It has long been my view that abortion, apart from the central and obvious matter of being an assault on human life, has two other atrocious features, both catastrophic for individuals and society: the eugenistic one, with its corollary of an implicit demand that parents should get the kind of children they want, and the withdrawal from responsibility, by which a mother decides to murder the baby in her womb exactly because she knows that she will not dare to look on it in its face once it is born, and get rid of it. (A third disastrous corollary, the destruction of the meaning of marriage, has been recently brought to my attention by theological reflection in the Church. But it is something on which I, personally, have done too little thinking yet to have an opinion worth giving.)

Because I tend to pay more attention to individual responsibility and intellectual honesty, I have tended, when I discussed these matters (which is not often, because I do not like to expose myself to the hatred and prejudice that go with them), to stress the second of the two. That does not, however, mean that I did not object to the first. Being involved in the disabled rights movement, I am all too conscious of the potential for quiet extermination of the unfit; indeed, I have used it as an argument against abortion in debate with homosexual friends - do you not realize that if the "gay gene" is ever discovered, you lot will simply be aborted out of existence?

Abortion is a poison that reaches into all features of social relations. As bad as the extermination of the unfit - horribly shown in the anecdote of the ten-year-old spina bifida child told to his face that he should have been aborted - is the perversion of the relationship of parents and children. Believe me, I am not romantic about the family. I have seen things happen that many of you will pray never to experience in their lives; I know everything of the meaning of the word "child abuse". Everything. But if the family has any ethical foundation at all, any fixed point on which to root itself, and from which its abuses can be rightly criticized and corrected, it is this: the parents open themselves, unconditionally, to any chance that childbirth might send their way; they love the child before it is born, and whatever it turns out to be. It is based on that original commitment, as risky as any love, as open as any love, that the child owes its parents a debt greater than to any other entity (except perhaps, as Socrates argued, to the nation of which the parents are themselves a part). It is not just because the father and mother gave you life, but because they accepted whatever it was that you were even before you were, that you owe them what most cultures regard as the highest duty on Earth.

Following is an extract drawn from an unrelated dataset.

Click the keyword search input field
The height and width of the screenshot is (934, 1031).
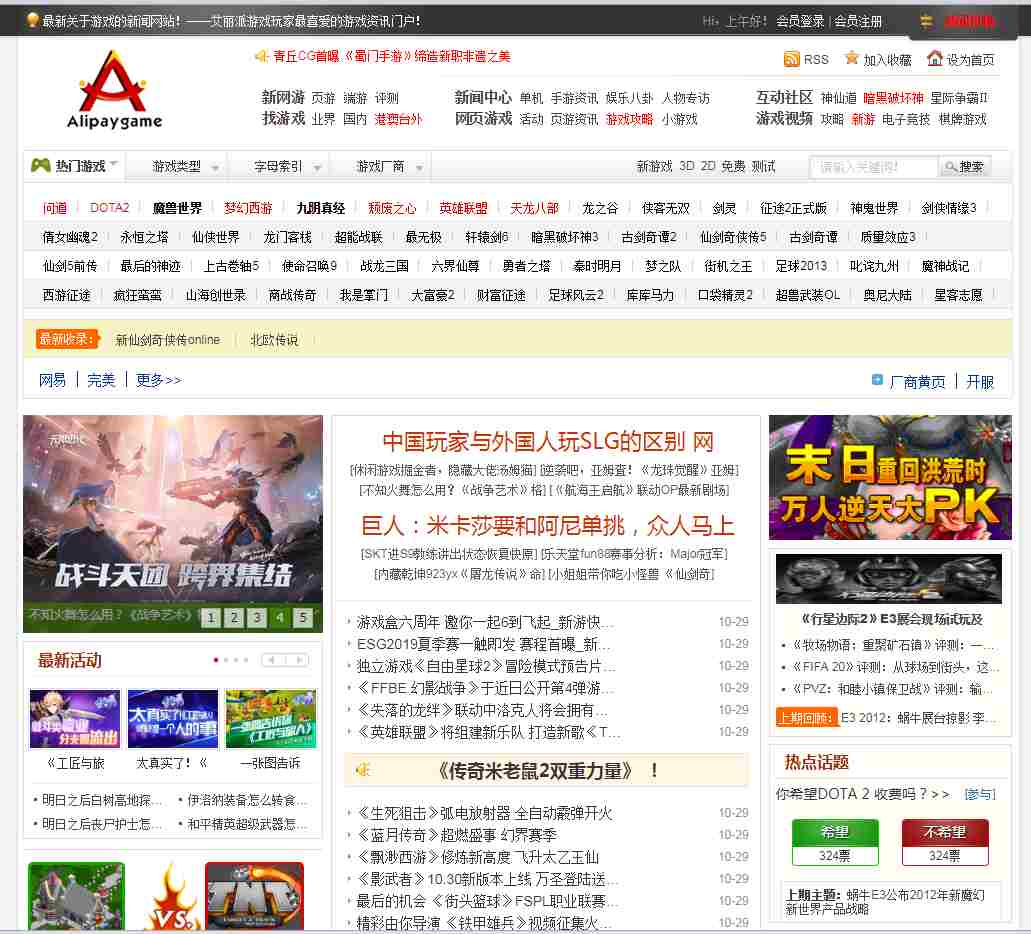pos(873,167)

Now consider the opportunities opened by pre-natal scanning and IVF. The parents are afforded the possibility of controlling in advance several features of their child. They become, in effect, arbiters of the child's nature. What kind of relationship is that, from the start, going to create? One in which those features of paternal and maternal feelings which are notoriously the worst will have full play. The father will want to produce a child that succeeds at whatever it is that he failed, one who repairs whatever failures he had in the world; the mother will want an idealized extension of herself, prettier, more accomplished, but made in the mould of her will. And what will the child feel, knowing that it has been created, not as itself, but as the tool of the will of others? The whole parent-child relationship is not only vitiated, it is destroyed; for in the heart of the authority of parent over child there is, there has to be, the certainty that the child is its own person, and that parents exert their authority not for their own satisfaction, but for its own good. That, after all, is the slogan that every parent has repeated every time that they had to impose something difficult of unpleasant or inflict a punishment: "this is for your own good".

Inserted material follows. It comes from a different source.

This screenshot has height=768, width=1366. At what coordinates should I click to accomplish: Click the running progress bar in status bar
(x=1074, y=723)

This is not just a possibility, this is a fact. It is happening now. The ties between parents and children are being broken. There is a suspicion around (watch the horror and science fiction products of our entertainment industry) that we are all being created for the benefit and the entertainment of others; and a corresponding exaggerated obsession with individual indendence, that sees in every claim of responsibility some sort of State plot to manipulate us. Look at our relationships with each other and with the society we live in, and tell me that we do not regard it, not as a mother, but as an evil stepmother. This has abortion done.

People are no damned good

Date: 2005-07-15 09:30 am (UTC)
From: [identity profile] rfachir.livejournal.com
I've seen friends bring a terminally ill baby into the world, and I've seen others who had one aborted "before they could see it's face" and I honestly can't say one choice looked less painful than the other. The baby is alive in their parents' hearts before it is ever born, no matter how long they think it will live.

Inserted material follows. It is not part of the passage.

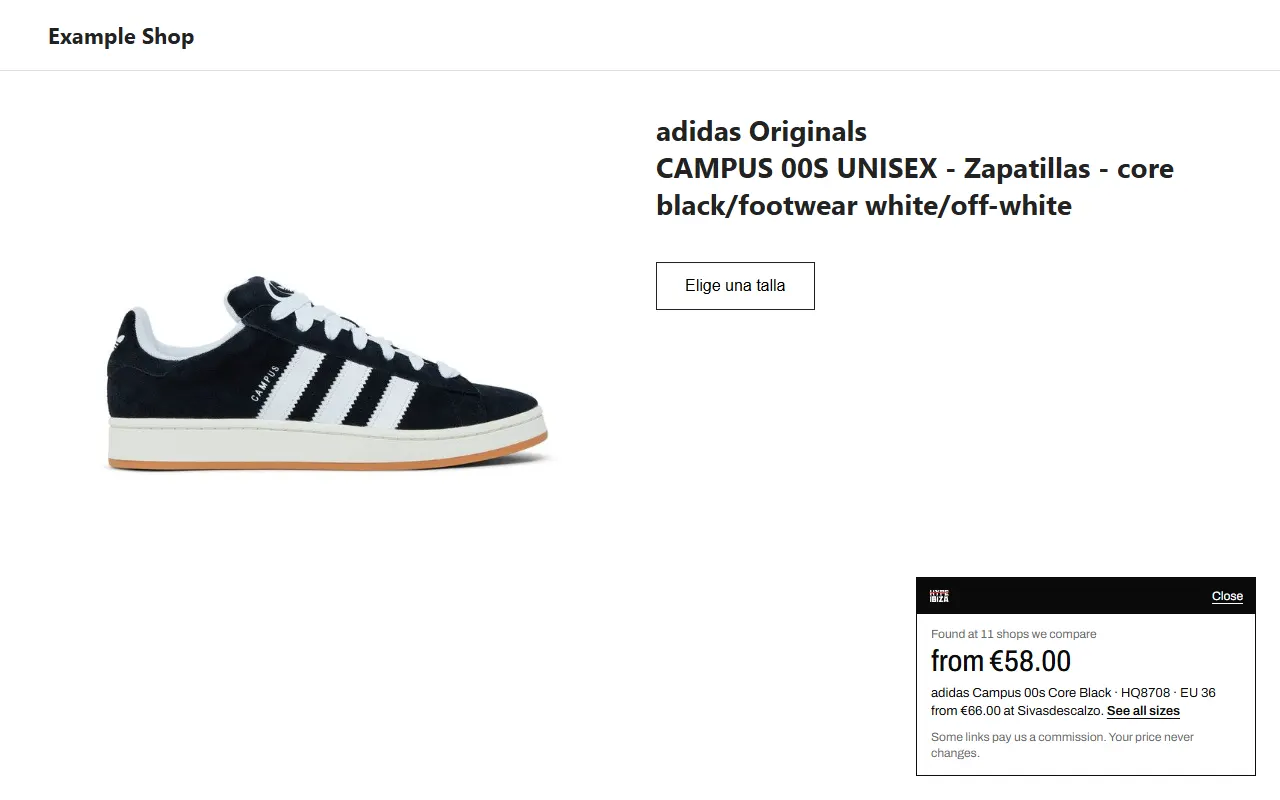Viewport: 1280px width, 800px height.
Task: Click the Found at 11 shops text
Action: pos(1013,634)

I can't see how inserting any other people into the family equation (except the poor doctor who delivers the news) is needed. Everyone seems to know best, and feel free to scream it, and parents of sick and dead children deserve more sympathy than lecturing.

So that's my political stand - strangers should stay out of it. It is far too personal a tragedy to invite "policymakers".

Re: People are no damned good

Date: 2005-07-15 03:56 pm (UTC)
From: [identity profile] fpb.livejournal.com
The same argument might be made for murder. I am sorry, but this is plain sentimentality.